- [Activity]:
Transcribe nothing but the lines from the one with "Task: Click the Isolated $0.285/hour price" to the end of the entries, both included, keeping each exact and leaving every picture out.

[Material for this task Boundary: Start]

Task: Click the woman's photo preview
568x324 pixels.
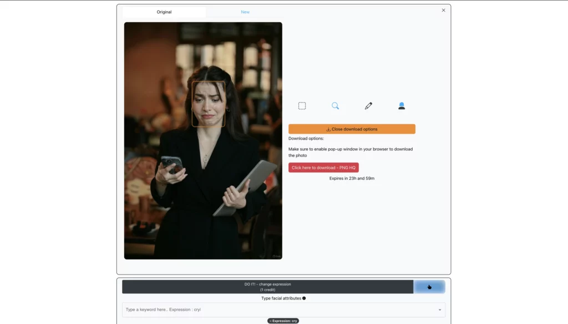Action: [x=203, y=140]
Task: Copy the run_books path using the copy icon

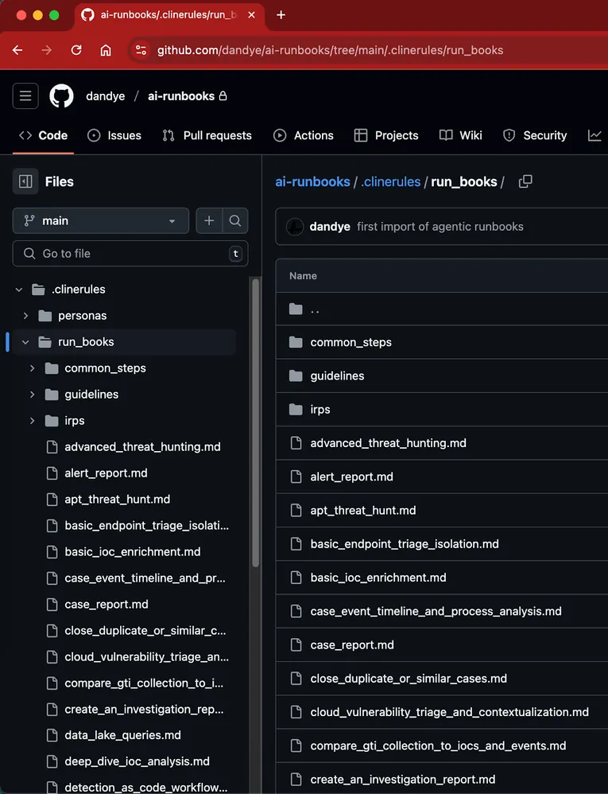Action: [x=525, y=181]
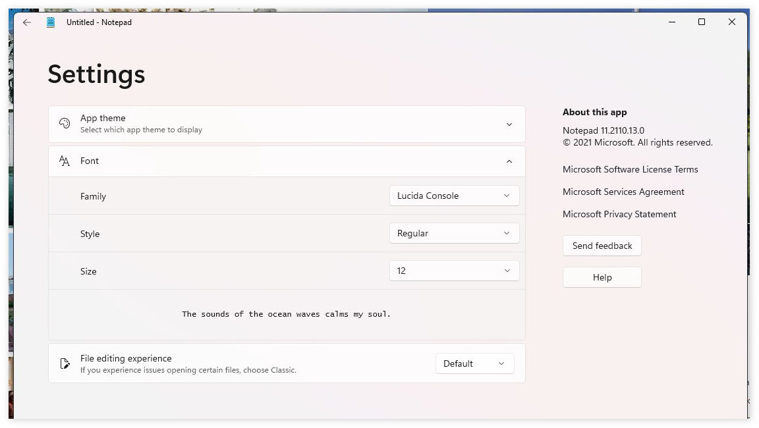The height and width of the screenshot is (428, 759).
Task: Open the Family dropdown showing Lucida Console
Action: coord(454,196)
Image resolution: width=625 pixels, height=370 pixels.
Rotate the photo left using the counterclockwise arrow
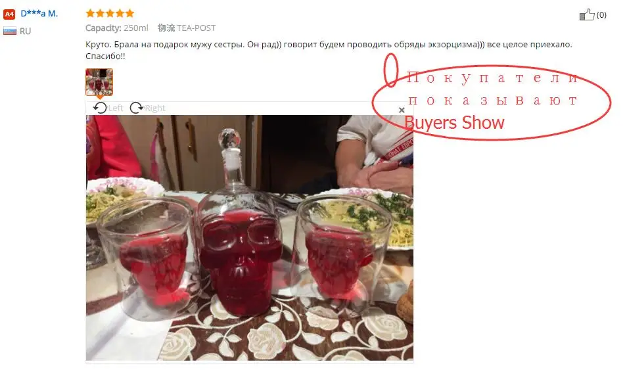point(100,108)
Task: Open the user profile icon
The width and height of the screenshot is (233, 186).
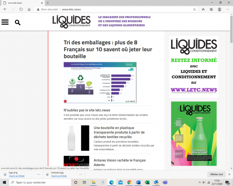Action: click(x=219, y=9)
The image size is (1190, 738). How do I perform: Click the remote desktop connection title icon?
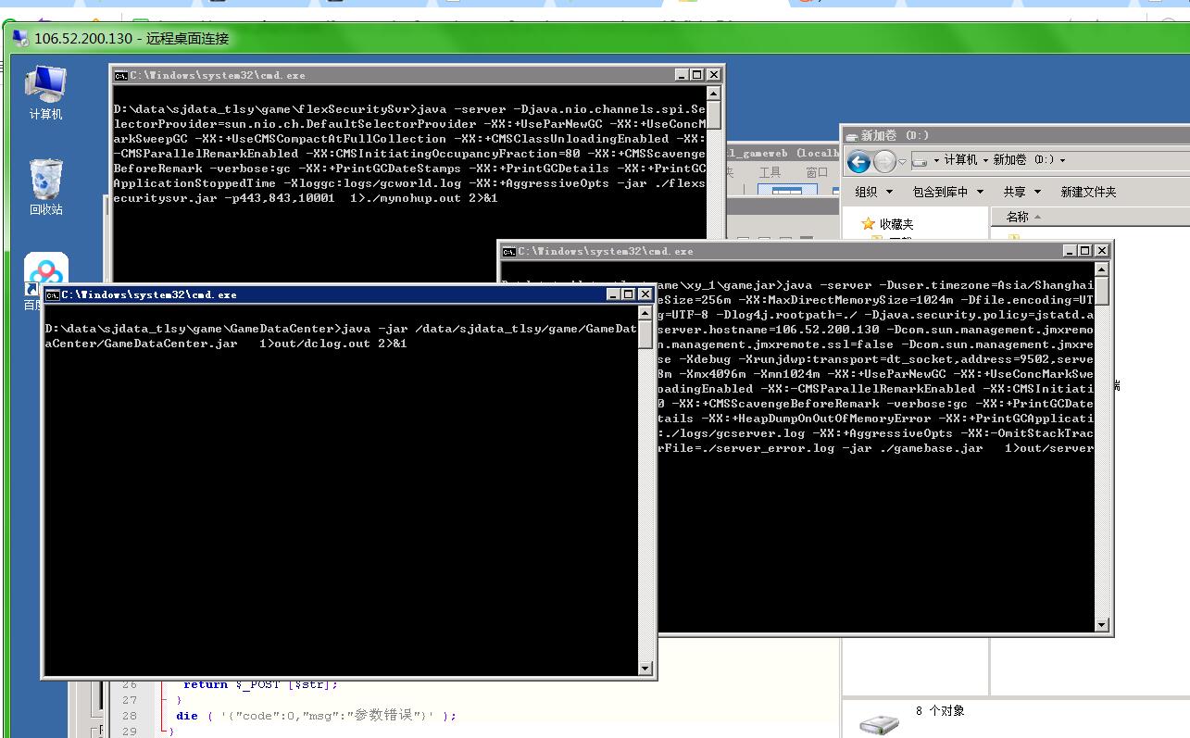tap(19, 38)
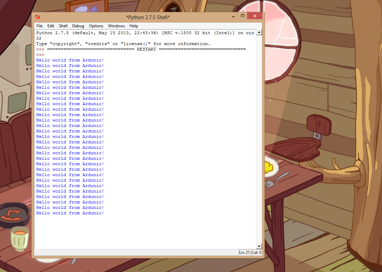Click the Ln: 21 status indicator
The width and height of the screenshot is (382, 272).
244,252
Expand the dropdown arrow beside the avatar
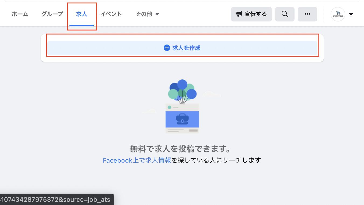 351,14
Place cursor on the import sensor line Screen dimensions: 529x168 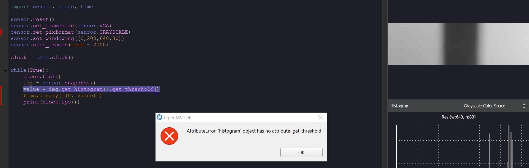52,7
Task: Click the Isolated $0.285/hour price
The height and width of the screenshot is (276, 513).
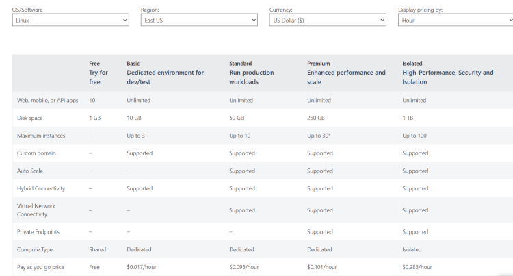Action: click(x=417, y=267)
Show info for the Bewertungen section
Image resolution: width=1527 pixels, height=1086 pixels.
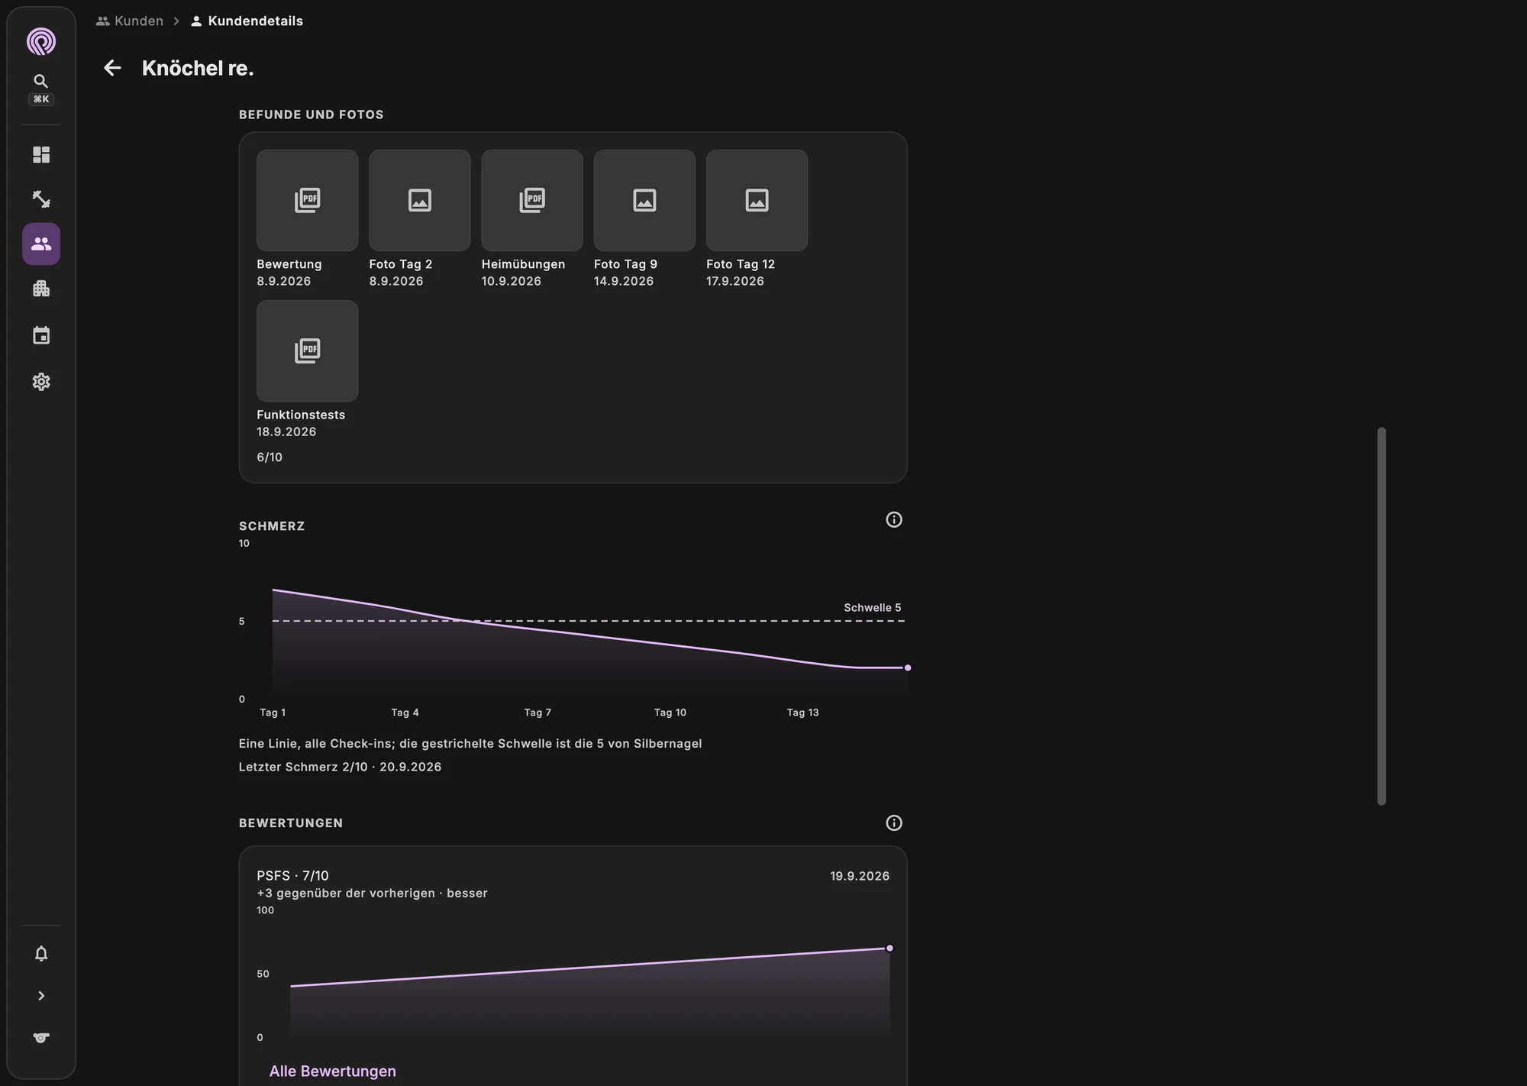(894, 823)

[Material for this task Boundary: End]

- [Response area]:
Task: Click the Isolated $0.285/hour price
The height and width of the screenshot is (276, 513).
Action: click(x=417, y=267)
Show info for the Bewertungen section
Image resolution: width=1527 pixels, height=1086 pixels.
(894, 823)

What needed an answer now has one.